# A ROM Hacking section here?



## Scyther (Dec 27, 2009)

Assuming Butterfree is willing to take the risk, would anyone be intrested? I know I would.


----------



## Shadow Slice (Dec 27, 2009)

No. Just No. ROMs are what made my computer crash. It wouldn't come back on for months.


----------



## surskitty (Dec 27, 2009)

I doubt it was the rom that did that.


Butterfree's unlikely to agree ever.


----------



## Zuu (Dec 27, 2009)

I doubt it needs an entire section? Just put it in Other Creative or whatever it's called.


----------



## Negrek (Dec 27, 2009)

Dezzuu said:


> I doubt it needs an entire section?

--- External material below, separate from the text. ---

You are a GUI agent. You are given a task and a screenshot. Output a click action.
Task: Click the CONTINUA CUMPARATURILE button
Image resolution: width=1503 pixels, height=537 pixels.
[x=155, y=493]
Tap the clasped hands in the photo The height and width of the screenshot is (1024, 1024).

Just put it in Other Creative or whatever it's called.


This. I believe there have already been threads for fake games there, so it seems logical that hacks would go there as well. There's definitely not a huge demand.

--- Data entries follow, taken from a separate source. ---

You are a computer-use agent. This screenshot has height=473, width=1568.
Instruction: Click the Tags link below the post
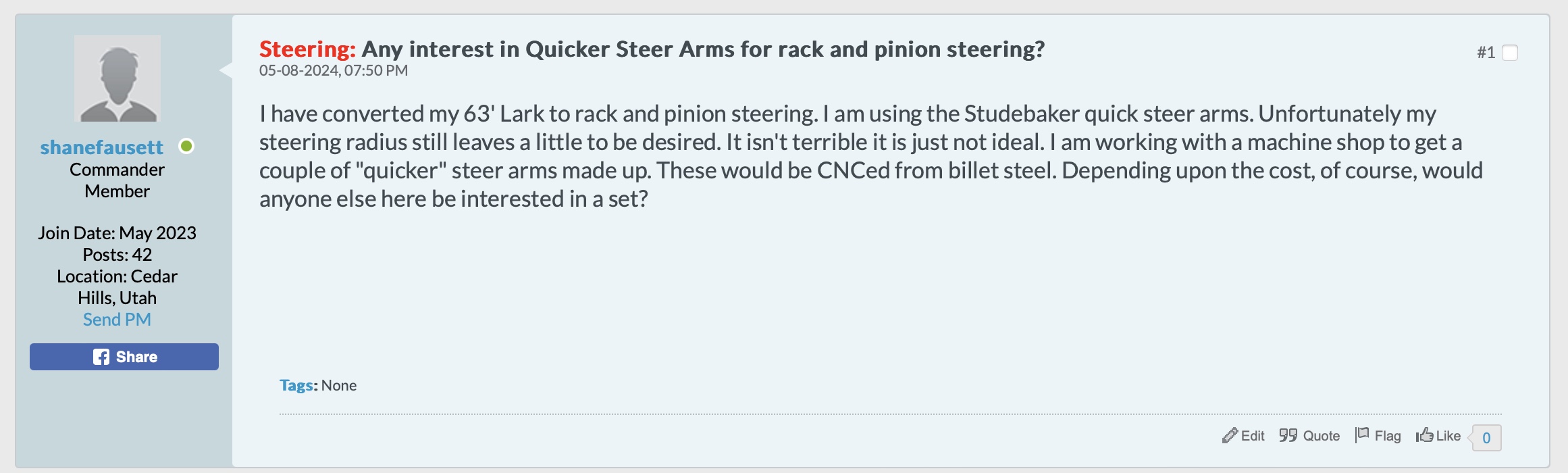[296, 385]
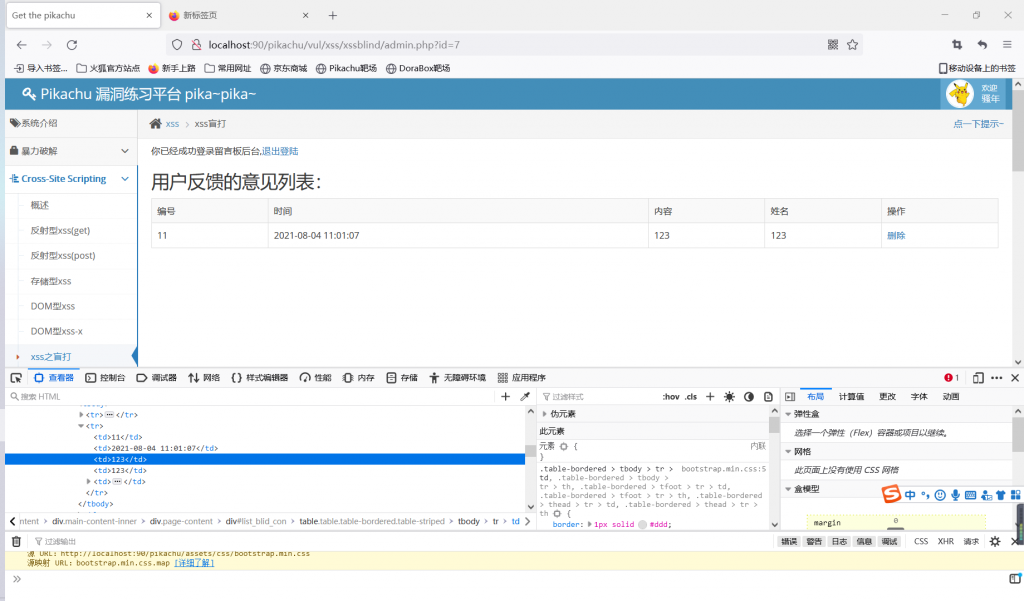Toggle the 错误 console filter
Screen dimensions: 1024x601
[x=789, y=541]
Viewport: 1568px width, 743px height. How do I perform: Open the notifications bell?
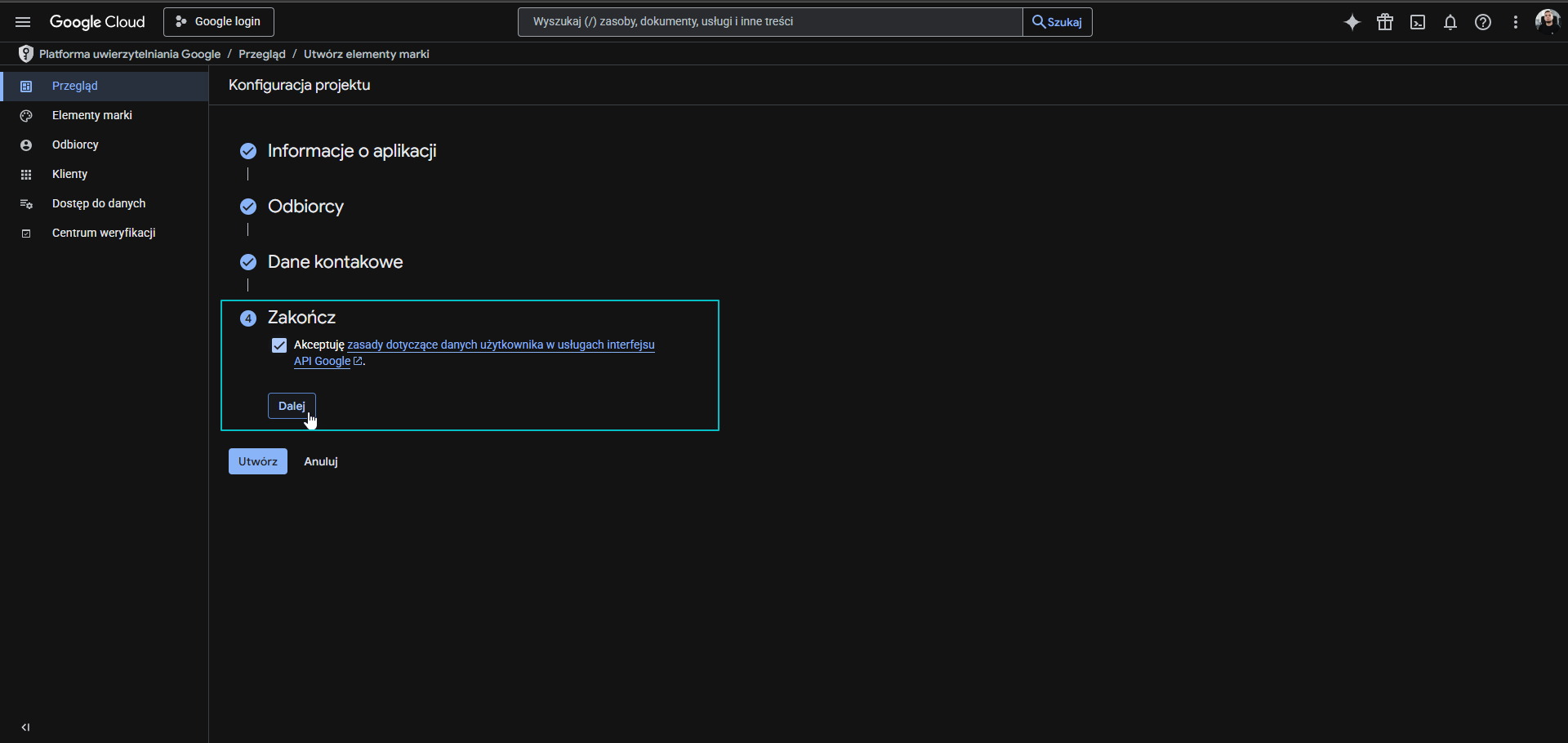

I'm not sure how Butterfree is on the legal issues of ROM hacking (which is what many other forums cite as their reason for not wanting those sections), but I doubt she would have huge issues to people talking about/posting them here.


----------



## departuresong (Dec 27, 2009)

The Icelandic laws are probably a lot more lenient (read: awesome) than, for example, the US'.


----------



## nothing to see here (Dec 27, 2009)

I only remember seeing maybe a handful of ROM-hack-related threads here in the past... doesn't seem like quite enough to justify a whole new chunk of forum.

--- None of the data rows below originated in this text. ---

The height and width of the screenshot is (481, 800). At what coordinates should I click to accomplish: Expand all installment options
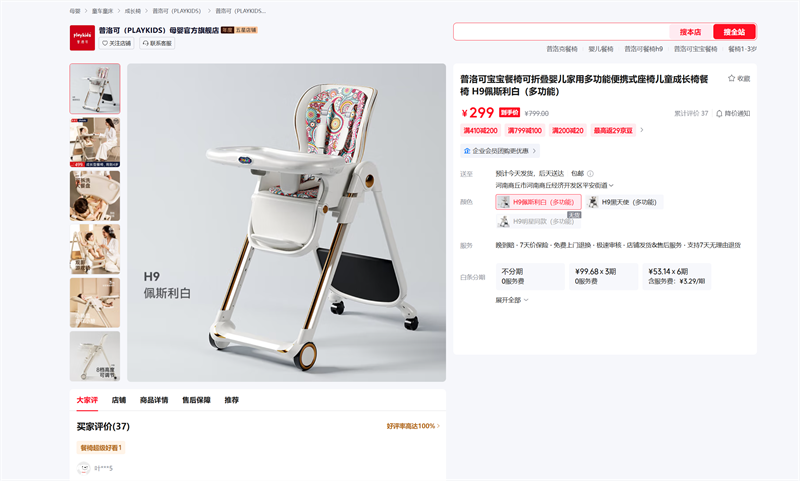[x=512, y=300]
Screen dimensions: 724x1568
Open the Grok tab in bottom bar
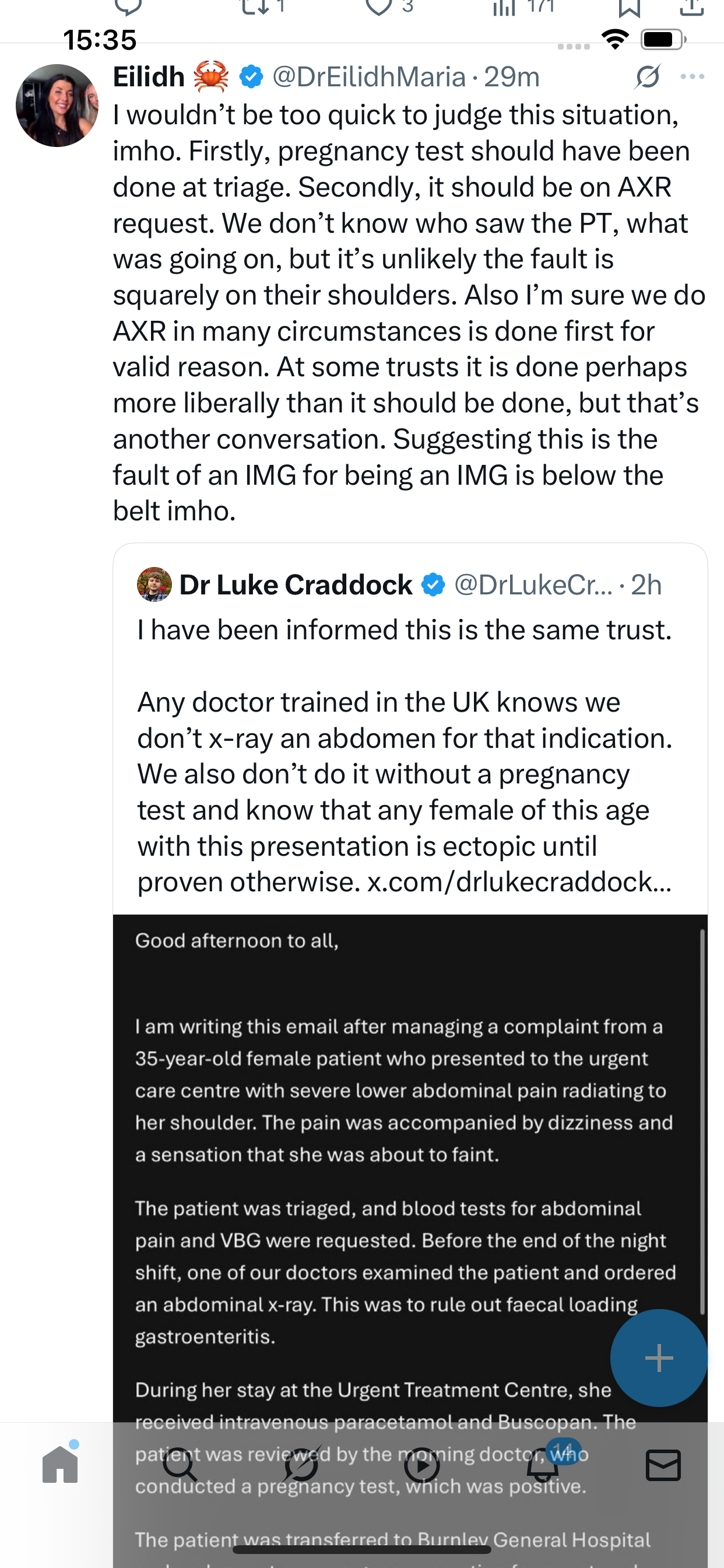(x=301, y=1465)
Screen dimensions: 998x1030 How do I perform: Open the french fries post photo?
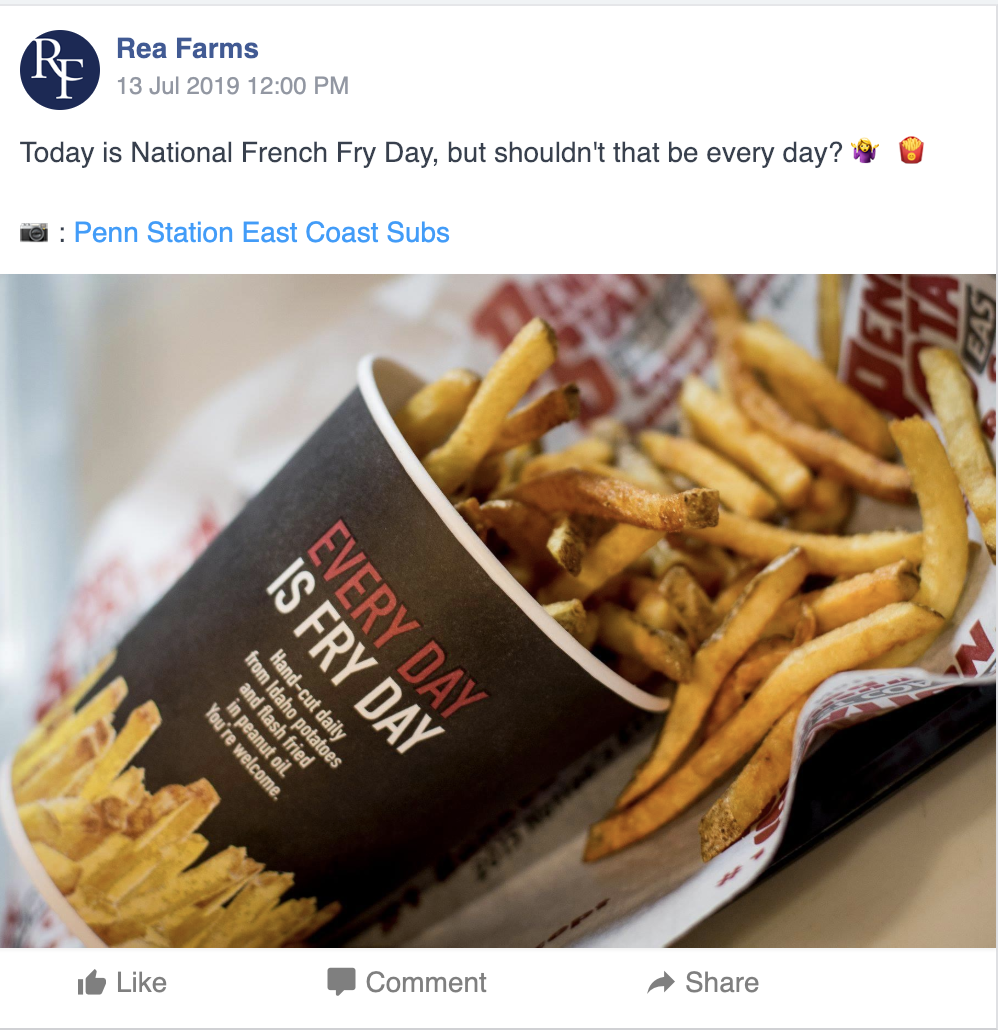pos(498,610)
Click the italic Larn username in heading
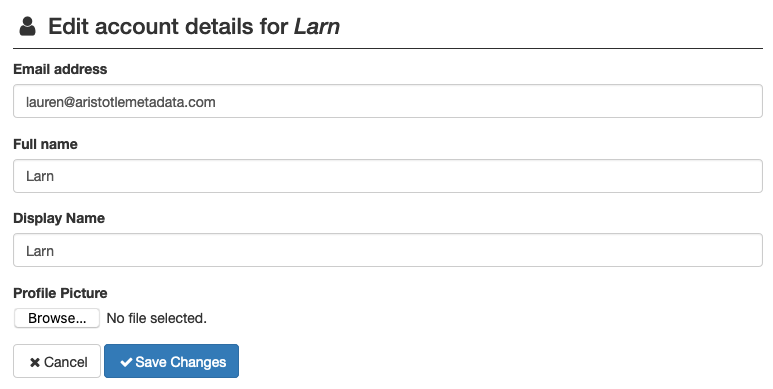This screenshot has height=389, width=773. 317,26
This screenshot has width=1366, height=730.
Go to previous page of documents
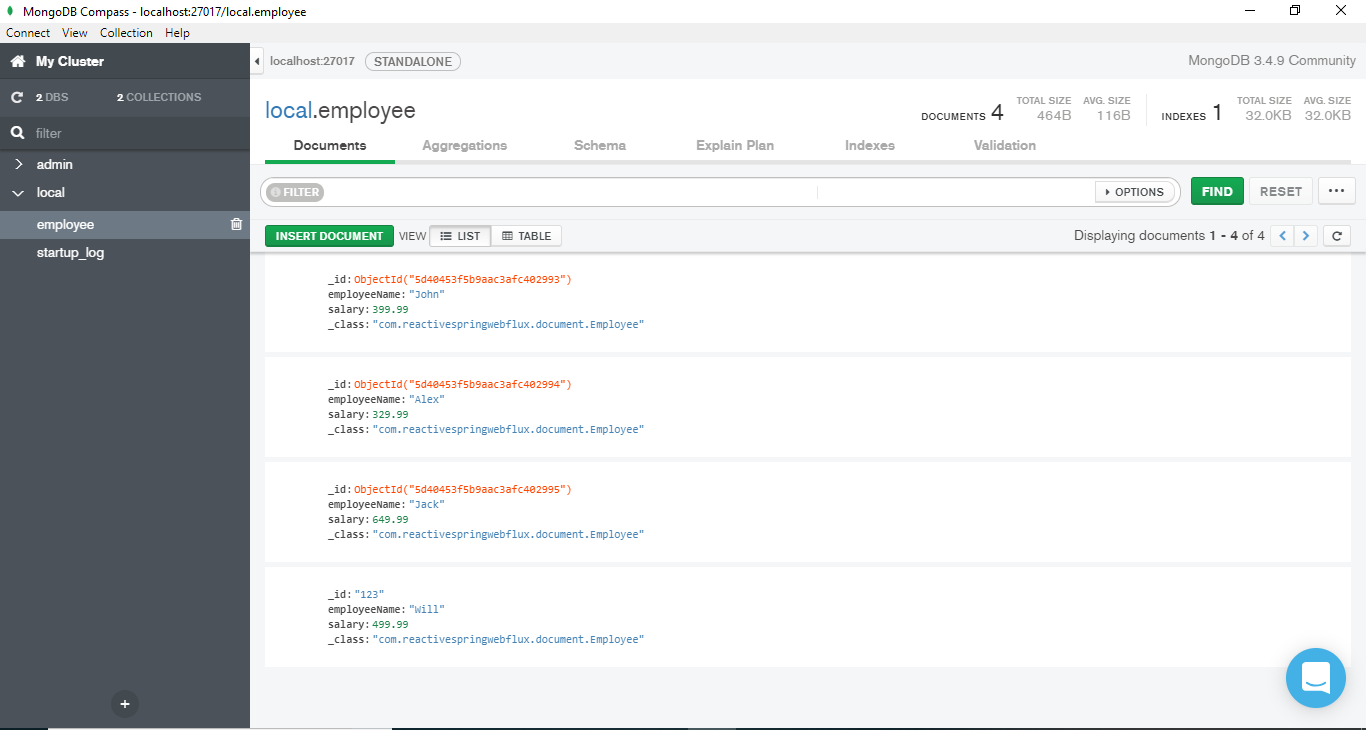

Of course, I guess there could've been more than that around that I just missed; I'm not really very active around here or anything.  But I definitely don't remember ever seeing more than a few recent ROM-hack threads at a time (nowhere *near* as much as the other things that got their own sub-sections, like sprites or request-a-something shops.)


----------



## opaltiger (Dec 27, 2009)

ShiningGlass said:


> The Icelandic laws are probably a lot more lenient (read: awesome) than, for example, the US'.


The server's in London.


----------



## departuresong (Dec 28, 2009)

Oh, damn.


----------



## Butterfree (Dec 29, 2009)

We're only going to make a ROM hacking forum if threads about ROM hacking are actually cluttering up Other Creativity, which they aren't to my knowledge.

I have absolutely nothing against there being discussion of ROM hacking, though you shouldn't be distributing links to actual ROMs.


----------